Okay, some 21-25 shrimp that have been deveined, deshelled, de-everything and what I’m going to do is I'm going to chop these up and put them into this rice. I’m going to stuff into these peppers. Now, the idea of why didn’t I put the shrimp in when I cooked the chorizo is because if you put the shrimp and they go to that whole cooking process of the rice, well they’re going to get also cooked inside these poblano chilies. If they get cooked inside the poblano chilies, well, they are going to be real nice little tough little nuggets so, what we’re going to do is give them a chance to only have one cooking process as possible. Okay, so those all get chopped up like that and then, everybody in the pool.
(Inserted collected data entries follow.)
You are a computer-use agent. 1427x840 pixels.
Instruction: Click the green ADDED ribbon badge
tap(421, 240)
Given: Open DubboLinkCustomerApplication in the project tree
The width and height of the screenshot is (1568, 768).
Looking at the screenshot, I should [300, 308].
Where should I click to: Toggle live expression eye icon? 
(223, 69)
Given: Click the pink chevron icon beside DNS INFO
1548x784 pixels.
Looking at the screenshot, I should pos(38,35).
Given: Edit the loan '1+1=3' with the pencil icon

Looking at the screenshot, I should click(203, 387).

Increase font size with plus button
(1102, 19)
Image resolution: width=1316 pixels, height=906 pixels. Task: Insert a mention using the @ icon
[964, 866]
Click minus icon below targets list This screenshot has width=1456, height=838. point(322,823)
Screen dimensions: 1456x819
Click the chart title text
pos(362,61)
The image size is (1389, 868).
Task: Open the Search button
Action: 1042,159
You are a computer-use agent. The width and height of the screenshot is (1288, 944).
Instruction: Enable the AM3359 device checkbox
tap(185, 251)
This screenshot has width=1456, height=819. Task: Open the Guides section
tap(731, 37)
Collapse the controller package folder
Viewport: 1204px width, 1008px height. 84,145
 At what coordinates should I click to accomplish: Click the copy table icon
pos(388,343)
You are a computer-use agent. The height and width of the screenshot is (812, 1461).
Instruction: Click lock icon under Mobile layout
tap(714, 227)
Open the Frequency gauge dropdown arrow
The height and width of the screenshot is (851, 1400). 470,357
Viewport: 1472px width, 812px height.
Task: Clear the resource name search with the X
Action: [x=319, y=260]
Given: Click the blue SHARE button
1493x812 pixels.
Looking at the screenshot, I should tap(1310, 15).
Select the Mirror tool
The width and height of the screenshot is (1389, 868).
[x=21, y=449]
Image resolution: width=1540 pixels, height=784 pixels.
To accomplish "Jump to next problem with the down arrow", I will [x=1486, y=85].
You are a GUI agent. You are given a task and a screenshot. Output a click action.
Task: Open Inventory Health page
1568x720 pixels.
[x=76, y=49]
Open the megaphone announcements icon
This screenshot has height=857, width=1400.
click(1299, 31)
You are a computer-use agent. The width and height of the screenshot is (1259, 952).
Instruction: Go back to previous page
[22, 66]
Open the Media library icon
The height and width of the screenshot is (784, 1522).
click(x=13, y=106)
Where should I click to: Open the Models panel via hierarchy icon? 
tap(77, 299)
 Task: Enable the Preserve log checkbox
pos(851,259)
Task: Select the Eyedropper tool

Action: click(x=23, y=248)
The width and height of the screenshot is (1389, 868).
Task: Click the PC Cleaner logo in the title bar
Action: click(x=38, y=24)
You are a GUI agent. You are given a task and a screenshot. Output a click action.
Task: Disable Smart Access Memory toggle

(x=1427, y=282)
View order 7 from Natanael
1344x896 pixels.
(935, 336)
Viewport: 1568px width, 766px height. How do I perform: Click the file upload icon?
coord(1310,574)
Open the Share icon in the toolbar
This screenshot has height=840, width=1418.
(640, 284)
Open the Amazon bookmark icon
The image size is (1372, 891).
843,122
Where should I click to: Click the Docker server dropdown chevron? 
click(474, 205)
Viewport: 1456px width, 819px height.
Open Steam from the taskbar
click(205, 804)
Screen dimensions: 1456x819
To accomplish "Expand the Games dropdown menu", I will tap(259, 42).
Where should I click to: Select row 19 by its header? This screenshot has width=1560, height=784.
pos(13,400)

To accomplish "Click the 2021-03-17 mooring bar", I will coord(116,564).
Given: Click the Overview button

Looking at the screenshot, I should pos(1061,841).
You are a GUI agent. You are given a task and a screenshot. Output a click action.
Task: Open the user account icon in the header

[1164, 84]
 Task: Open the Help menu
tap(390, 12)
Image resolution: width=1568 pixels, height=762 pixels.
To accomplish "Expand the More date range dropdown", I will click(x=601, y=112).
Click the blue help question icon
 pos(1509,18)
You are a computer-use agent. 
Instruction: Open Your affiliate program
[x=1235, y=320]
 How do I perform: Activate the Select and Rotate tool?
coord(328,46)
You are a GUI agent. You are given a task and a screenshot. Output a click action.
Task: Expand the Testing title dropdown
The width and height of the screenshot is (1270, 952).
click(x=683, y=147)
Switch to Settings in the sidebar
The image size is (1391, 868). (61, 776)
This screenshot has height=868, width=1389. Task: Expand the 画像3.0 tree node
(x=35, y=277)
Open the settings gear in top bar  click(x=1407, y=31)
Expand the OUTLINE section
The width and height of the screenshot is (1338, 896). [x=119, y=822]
And what’s going to happen is they’ll just take a moment in this rice and I’ll stir them up and then you guys are going to put them in the chilies.
Male 1: We get to stuff those help time.
Guy Fieri: You could stuff but don’t eat the rice right now because now, it has got semi uncooked shrimp in it. It will cook when it goes inside the chili but not right now, okay?
Okay and watch the pan, it’s hot. There you go and just fill them up to the top of the chili okay? Alright, let’s wash these off.
Male 2: Are we done with these?
Guy Fieri: Well, we got some extra for some other peppers. Let me grab these. I'm going to pop these in the oven. We’re going to go in for about another 15 minutes, 10 minutes, but I’ll take them out at one point and put some cheese on the top and let them melt. If I put the cheese now, the cheese will melt everywhere. The peppers are done; stuffed poblanos with shrimp, rice, chorizo, peppers. See, you can just grab one like this because I don’t have a spatula for you.
Male 1: I got to get onto this.
Male 2: That’s a little warm.
Male 1: We have to say this is awesome.
Guy Fieri: That’s outstanding. I got to pause them. I got the part-time, I got the poblano. I’m out of here. Take it easy.